The crackdown on social medial sites in Oman are, of course, a result of the political protests that occurred in Oman in 2010. This was not a unique response to the protests. Many of the case studies that we have seen in class have also implemented similar policies. It seems to be that the freedom of speech is one of the first rights to be removed when there is a discrepancy between the government and its people.
It is important to look at this issue because of how common it is. Governments tend to silence opposing voices in the midst of political protests. Now the question is how effective is this tactic? Will it induce the fear and repression that it was designed to in order to preserve a ruling regime? Will it cause even more anger in the people and ultimate upheaval of the government? It will be interesting to see how things will unfold in Oman in the next few years. From there, we can examine how effective the repression was in this situation. That information can then be further studied to create a more detailed and effective theory of politics.

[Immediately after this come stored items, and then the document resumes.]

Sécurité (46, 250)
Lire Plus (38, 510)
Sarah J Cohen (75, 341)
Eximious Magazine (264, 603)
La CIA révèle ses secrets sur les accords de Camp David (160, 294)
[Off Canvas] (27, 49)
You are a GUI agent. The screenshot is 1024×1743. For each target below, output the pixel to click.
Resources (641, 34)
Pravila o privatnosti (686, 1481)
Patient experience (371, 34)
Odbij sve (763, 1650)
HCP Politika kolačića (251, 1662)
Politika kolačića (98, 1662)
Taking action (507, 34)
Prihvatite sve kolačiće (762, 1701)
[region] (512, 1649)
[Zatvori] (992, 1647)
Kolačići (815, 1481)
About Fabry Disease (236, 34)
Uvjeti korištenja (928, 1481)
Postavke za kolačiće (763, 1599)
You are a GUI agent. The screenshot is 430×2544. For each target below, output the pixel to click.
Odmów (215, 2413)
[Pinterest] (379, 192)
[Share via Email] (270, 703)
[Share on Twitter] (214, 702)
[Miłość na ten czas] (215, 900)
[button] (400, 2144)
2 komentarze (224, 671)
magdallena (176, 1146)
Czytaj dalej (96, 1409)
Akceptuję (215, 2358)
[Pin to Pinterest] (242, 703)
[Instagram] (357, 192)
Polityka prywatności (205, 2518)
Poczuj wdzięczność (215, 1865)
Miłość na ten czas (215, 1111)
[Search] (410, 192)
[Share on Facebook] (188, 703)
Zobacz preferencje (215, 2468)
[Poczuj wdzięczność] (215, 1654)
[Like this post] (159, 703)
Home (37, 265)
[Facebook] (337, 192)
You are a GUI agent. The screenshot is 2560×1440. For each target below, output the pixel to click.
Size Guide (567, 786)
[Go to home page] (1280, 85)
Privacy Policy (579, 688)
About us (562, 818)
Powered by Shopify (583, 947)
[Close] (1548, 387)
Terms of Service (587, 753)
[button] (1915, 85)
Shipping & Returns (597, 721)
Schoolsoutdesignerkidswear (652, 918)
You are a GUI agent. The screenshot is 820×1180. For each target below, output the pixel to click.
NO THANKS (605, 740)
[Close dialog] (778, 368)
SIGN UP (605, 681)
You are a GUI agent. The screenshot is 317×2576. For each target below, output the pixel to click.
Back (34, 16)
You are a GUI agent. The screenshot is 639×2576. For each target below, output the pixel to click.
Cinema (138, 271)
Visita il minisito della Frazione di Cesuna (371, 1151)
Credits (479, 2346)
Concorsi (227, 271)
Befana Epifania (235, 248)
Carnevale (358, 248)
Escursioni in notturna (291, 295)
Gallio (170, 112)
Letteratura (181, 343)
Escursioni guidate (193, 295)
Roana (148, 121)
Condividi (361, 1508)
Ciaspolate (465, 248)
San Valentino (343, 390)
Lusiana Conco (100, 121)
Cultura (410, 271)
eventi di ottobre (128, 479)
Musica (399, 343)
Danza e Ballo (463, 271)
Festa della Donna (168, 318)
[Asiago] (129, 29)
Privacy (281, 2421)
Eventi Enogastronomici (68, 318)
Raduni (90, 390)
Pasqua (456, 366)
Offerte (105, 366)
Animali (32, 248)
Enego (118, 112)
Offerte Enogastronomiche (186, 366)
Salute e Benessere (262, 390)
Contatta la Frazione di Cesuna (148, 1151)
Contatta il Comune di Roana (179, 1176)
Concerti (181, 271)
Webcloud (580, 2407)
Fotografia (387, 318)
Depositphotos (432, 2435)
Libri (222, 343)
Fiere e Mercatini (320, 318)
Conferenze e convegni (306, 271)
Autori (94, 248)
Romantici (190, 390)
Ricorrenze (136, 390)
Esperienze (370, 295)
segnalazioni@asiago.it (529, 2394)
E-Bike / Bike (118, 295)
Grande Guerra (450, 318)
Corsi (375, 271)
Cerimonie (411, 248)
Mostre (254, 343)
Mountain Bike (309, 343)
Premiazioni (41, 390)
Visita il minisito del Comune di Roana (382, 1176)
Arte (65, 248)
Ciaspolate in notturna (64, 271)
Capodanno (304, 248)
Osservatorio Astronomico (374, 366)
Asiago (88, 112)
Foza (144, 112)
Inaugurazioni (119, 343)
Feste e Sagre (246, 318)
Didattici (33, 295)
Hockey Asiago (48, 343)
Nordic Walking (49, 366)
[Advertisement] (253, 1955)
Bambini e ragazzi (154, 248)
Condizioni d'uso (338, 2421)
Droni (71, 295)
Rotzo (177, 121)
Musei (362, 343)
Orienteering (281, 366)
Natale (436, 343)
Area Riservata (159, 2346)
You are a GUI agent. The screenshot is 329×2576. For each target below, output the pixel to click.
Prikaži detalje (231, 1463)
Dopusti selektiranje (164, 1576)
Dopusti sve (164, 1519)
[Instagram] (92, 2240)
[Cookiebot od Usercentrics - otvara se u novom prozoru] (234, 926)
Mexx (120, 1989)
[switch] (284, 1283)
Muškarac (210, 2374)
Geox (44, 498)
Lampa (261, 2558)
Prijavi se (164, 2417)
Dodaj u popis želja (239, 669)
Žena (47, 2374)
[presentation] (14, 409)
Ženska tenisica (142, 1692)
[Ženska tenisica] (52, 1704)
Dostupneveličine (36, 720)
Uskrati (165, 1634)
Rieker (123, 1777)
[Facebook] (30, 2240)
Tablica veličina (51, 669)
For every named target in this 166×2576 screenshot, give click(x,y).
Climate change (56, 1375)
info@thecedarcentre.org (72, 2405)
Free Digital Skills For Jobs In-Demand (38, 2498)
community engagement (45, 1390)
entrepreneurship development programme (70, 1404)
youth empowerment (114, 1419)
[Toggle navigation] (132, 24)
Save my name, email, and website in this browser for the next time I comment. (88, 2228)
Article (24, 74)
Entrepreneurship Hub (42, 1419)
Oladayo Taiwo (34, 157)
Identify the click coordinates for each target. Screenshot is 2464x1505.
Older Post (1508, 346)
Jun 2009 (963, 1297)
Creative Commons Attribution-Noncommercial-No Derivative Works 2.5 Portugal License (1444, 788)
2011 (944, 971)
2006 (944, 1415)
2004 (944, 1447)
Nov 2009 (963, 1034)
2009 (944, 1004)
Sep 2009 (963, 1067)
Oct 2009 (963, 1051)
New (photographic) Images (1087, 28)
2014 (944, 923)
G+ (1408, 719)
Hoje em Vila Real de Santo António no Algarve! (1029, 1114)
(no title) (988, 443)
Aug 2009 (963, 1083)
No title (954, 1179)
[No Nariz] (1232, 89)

Foreign policymakers should stay out of this issue, while domestic policymakers should make punishment harsher and more extreme for violators. This will instill more fear into the people and they will be less inclined to step out of line. There will be those few who will probably start to spark a revolution, but they can also be exposed to even more extreme punishment. If Oman’s government is not willing to listen to its people or make some sort of positive change for their people, an even more oppressive regime is the only way to prevent revolution and overthrow.
"Oman Appeals Court Upholds Sentences over Social Media Posts." | Reuters. N.p., 06 Dec. 2012. Web. 07 Feb. 2013.